However, things were not the same as shown to the world. The growing experimentation in the arts and cultural aspects of Russia forced Lenin to embrace more conservative and traditional ways and it was because of this reason that since his early days, Lenin started to control cultural institutions of the country. This control of culture in the country further worsened as the Lenin’s Communist party started to target those musicians and artisans who were relatively against the Communist thought.

Lunacharsky- Lenin’s main person behind controlling the Cultural Revolution in the country put forward his own aesthetic theories which largely redefined the socialist art however; this was often criticized by the later scholars for the reasons of curtailing the artistic creativity.“In the late 1920s, the term was taken up and transformed by young communist cultural militants who sought the party leaders approval for an assault on "bourgeois hegemony" in culture; that is, on the cultural establishment, including Anatoly Lunacharsky and other leaders of the Peoples Commissariat of Enlightenment, and the values of the old Russian intelligentsia.

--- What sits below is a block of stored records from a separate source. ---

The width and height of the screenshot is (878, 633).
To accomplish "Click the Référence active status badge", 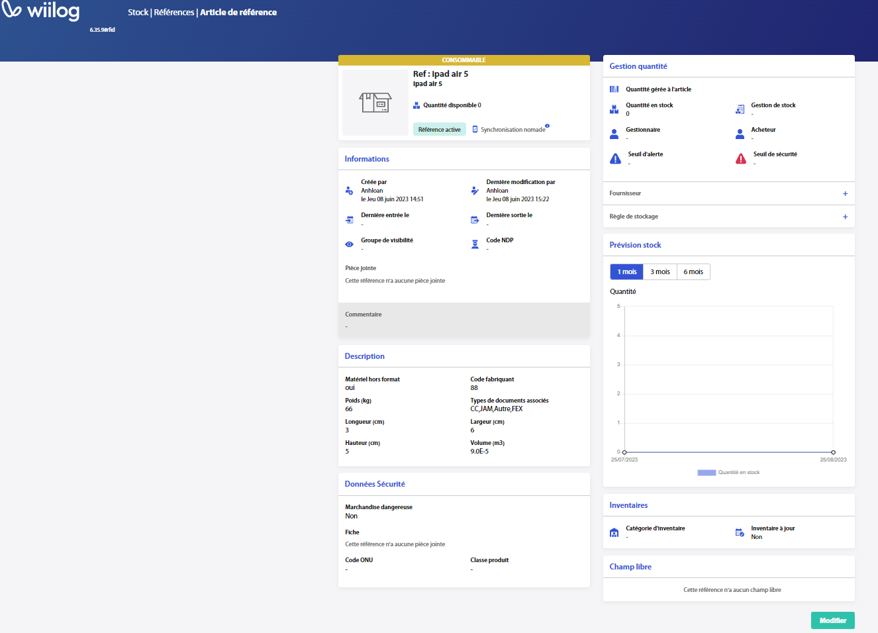I will click(439, 130).
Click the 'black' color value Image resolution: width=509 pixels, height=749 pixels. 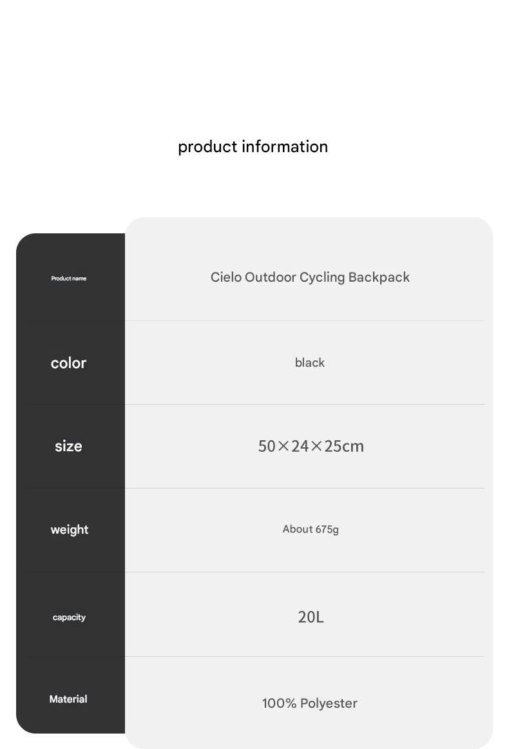[x=309, y=362]
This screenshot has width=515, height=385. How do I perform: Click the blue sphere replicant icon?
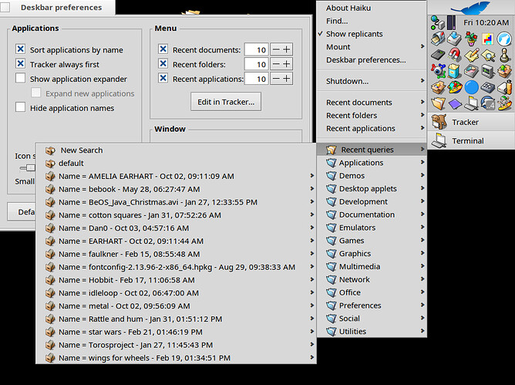(x=471, y=87)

For the militants, the essence of Cultural Revolution was "class war" - an assault against the "bourgeois" intelligentsia in the name of the proletariat - and they meant the "revolution" part of the term literally. In the years 1928 through 1931, the militants succeeded in gaining the party leaders support, but lost it again in 1932 when the Central Committee dissolved the main militant organization, the Russian Association of Proletarian Writers (RAPP), and promoted reconciliation with the intelligentsia.

” (Encylopedia). The above clearly indicate the difference in the approach as what was preached was not practiced as those voicing against the socialist values including writers, musicians as well as other artists were persecuted by the Lenin Regime between 1917 -1924. This change in the approach however, should be viewed in the political situation of that era also. This was a period just after revolution and culture being one of the strongest sources of change posed a direct threat to the Communist ideology.

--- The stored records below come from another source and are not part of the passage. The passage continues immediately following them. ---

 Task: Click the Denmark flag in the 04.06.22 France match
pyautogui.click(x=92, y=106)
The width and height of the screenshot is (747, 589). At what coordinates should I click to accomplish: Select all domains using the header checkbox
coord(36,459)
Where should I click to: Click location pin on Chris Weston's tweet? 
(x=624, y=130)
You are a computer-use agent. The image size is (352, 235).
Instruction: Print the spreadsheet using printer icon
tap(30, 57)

Thus there was a deliberate effort to shift the cultural patterns in Russia in favor of Socialism and the present regime so that people not only accept the Revolution and Communist era stamp its authority more fully on the country. It was because of this reason that those who deviated from the set rules to govern the culture under Lenin’s era were persecuted. Works CitedEncylopedia, Russian History. "Cultural Revolution." 2008. http://www.answers.com. 05 June 2008 .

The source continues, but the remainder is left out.